Data lines >>
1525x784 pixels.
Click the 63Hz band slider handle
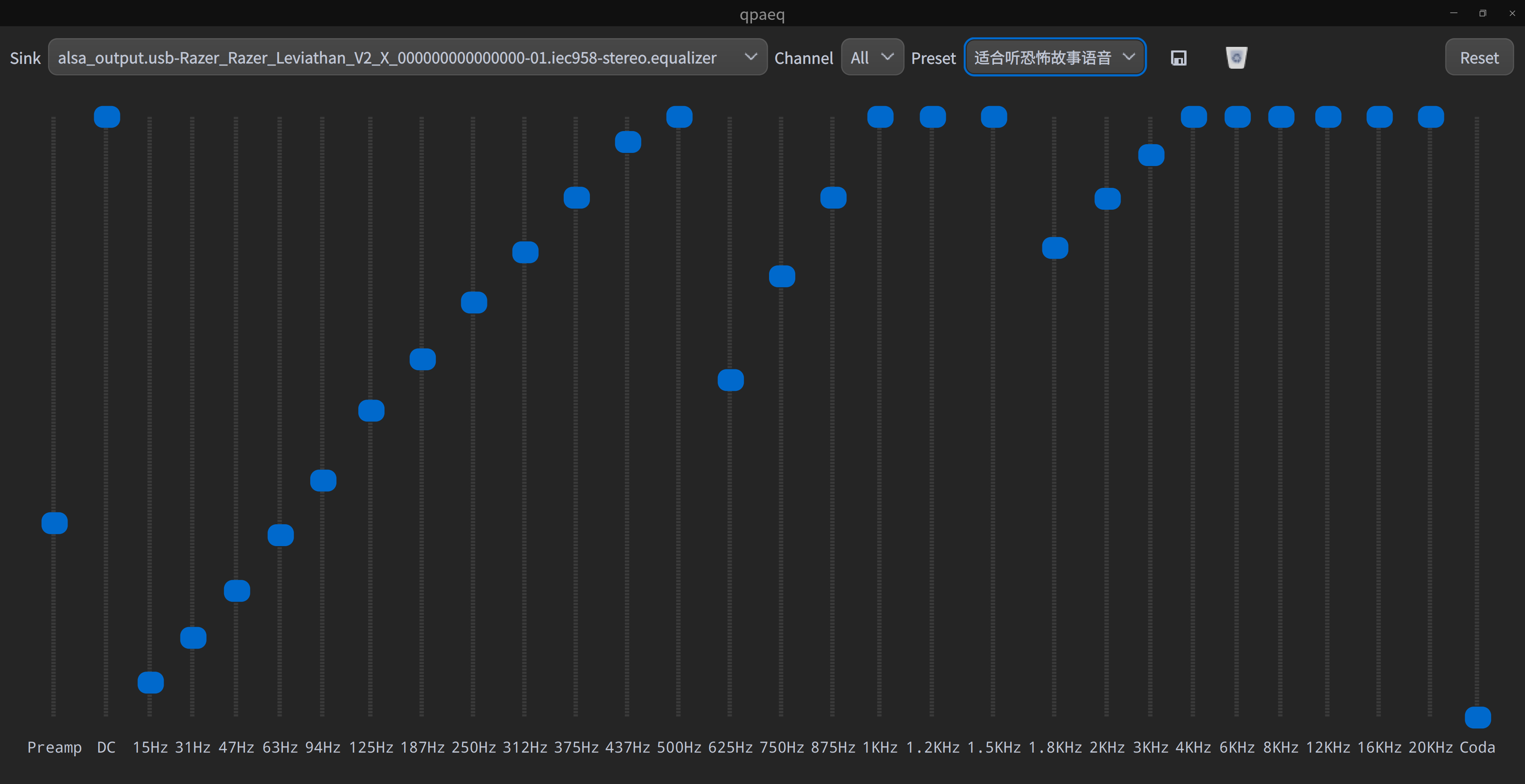tap(280, 535)
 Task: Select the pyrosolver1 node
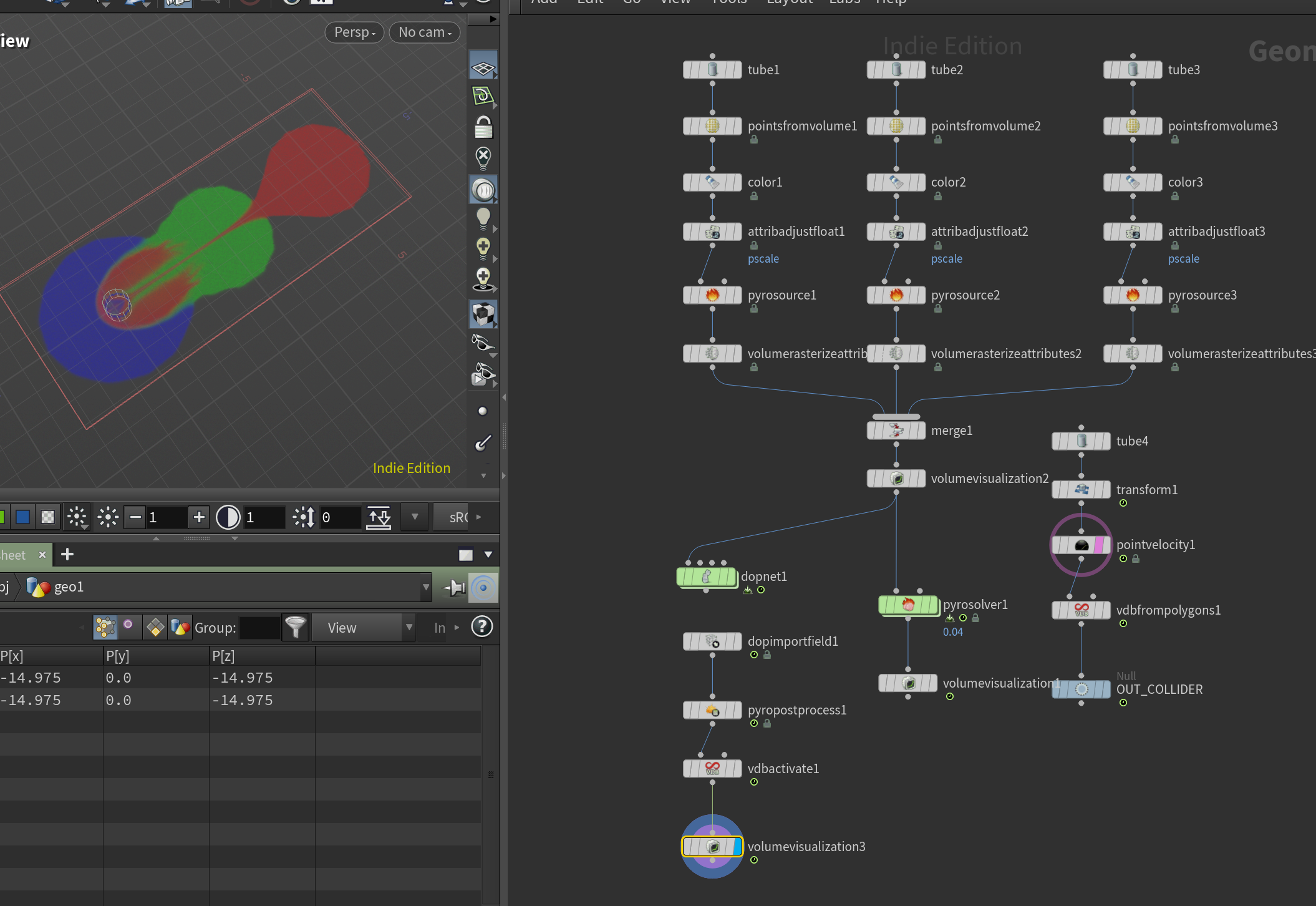click(x=908, y=605)
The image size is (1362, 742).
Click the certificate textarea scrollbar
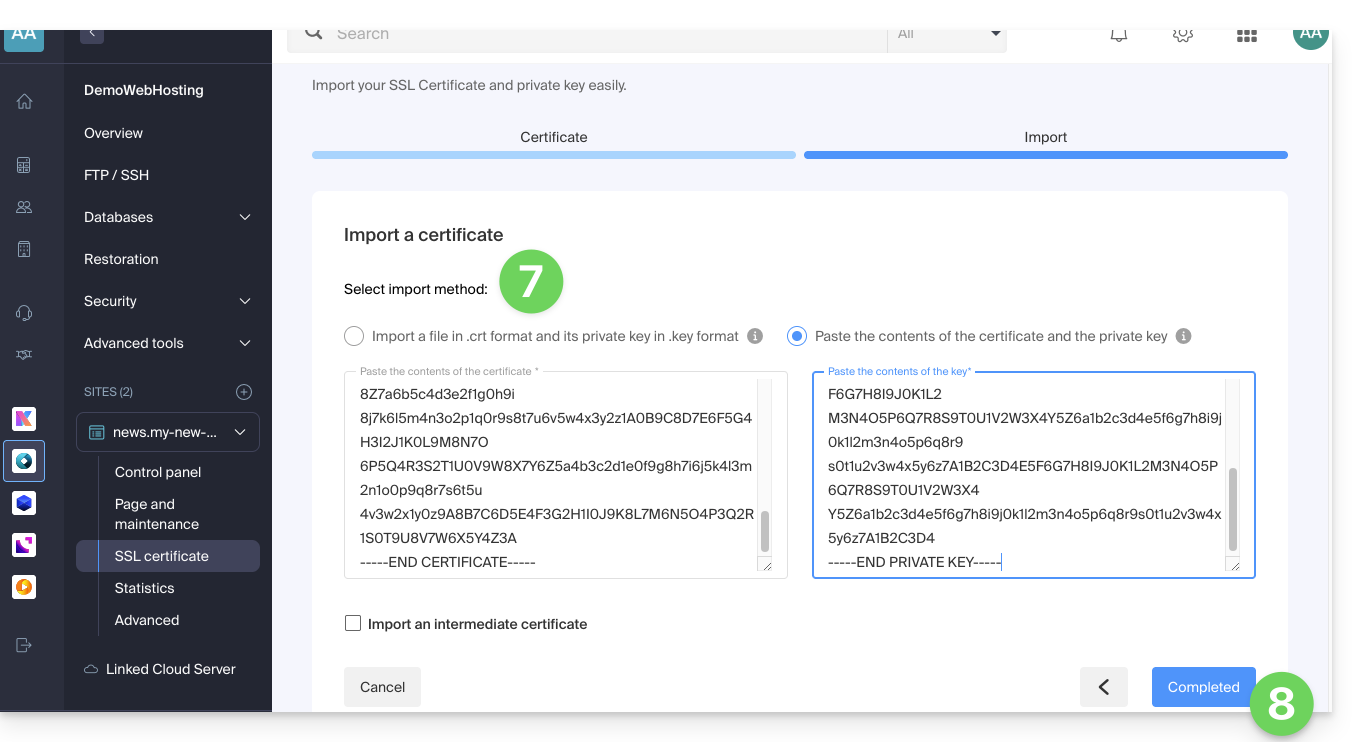click(x=765, y=530)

Given request >>
Render the lines above as a Markdown table with the columns "Row" and "Line", one row per non-blank line, numbered in order. Leave the pictures out of the table.

Reply >>
| Row | Line |
|---|---|
| 1 | 1525x784 pixels. |
| 2 | Click the 63Hz band slider handle |
| 3 | tap(280, 535) |
| 4 |  Task: Select the pyrosolver1 node |
| 5 | click(x=908, y=605) |
| 6 | The image size is (1362, 742). |
| 7 | Click the certificate textarea scrollbar |
| 8 | click(x=765, y=530) |